Record set Start Marker

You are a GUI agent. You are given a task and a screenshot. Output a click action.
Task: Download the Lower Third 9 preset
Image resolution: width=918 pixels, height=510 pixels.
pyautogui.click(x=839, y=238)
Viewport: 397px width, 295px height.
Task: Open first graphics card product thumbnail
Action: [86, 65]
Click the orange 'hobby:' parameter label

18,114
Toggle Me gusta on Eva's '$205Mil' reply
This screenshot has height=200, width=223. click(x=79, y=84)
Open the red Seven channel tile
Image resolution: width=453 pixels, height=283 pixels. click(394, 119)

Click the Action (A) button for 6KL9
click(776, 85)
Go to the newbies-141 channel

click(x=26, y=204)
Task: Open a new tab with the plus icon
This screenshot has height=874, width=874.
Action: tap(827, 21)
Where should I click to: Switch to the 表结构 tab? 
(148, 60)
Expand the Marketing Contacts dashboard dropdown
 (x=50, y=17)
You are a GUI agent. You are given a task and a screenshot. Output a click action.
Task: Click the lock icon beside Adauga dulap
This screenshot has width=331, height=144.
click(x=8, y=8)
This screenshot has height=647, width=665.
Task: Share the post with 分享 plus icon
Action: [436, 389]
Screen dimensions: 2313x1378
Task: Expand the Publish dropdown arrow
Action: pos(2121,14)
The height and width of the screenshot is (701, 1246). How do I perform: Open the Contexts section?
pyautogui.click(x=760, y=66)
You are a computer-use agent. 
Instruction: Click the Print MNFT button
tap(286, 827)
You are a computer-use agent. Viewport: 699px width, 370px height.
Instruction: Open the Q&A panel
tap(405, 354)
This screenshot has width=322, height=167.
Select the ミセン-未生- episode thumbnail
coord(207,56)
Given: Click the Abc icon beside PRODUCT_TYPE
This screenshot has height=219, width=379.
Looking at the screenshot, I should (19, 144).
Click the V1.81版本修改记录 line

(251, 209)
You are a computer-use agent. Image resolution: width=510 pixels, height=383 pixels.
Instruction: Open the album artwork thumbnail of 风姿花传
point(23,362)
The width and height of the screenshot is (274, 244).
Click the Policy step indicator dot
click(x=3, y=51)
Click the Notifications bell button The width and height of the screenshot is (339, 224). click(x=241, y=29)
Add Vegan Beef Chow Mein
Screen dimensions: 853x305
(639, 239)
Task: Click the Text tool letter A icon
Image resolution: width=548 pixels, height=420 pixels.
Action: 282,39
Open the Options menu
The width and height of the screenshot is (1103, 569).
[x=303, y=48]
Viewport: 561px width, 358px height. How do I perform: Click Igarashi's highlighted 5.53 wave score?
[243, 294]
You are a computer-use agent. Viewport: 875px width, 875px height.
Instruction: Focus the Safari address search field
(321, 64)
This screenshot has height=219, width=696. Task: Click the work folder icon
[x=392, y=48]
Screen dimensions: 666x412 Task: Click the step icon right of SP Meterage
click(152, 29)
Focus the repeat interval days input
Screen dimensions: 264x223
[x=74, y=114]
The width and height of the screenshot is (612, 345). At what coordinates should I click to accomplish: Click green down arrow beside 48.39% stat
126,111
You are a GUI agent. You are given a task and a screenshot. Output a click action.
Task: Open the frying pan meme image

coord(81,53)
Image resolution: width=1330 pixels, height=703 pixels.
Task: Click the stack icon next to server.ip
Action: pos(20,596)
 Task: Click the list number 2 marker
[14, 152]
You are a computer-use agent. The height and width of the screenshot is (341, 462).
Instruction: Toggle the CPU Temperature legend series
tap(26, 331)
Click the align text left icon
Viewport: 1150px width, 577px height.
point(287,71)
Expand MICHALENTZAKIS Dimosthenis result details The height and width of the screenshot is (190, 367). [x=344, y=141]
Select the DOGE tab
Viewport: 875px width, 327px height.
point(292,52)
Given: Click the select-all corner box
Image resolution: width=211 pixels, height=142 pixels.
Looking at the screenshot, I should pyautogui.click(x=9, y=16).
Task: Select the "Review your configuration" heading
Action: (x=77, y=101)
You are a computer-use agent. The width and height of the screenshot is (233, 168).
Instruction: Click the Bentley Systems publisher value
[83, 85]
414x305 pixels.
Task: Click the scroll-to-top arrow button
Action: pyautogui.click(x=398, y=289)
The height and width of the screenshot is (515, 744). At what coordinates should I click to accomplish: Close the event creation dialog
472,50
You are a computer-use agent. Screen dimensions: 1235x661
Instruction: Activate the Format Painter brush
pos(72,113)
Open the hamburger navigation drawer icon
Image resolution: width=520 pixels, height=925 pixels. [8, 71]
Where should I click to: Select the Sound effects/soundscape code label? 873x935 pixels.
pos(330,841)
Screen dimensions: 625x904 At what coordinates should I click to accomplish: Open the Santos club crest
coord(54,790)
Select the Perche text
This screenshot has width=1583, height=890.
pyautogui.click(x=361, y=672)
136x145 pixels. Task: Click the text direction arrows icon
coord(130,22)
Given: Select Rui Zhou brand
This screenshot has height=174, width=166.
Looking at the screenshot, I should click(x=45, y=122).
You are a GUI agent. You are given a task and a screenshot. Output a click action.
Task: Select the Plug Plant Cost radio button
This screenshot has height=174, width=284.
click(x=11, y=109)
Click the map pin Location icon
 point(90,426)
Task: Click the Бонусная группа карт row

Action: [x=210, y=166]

Record set End Marker

## Task requirements:
Line by line, check the data above for the word "computer" and state how many lines contain it. Give only the number.

## Answer space:
7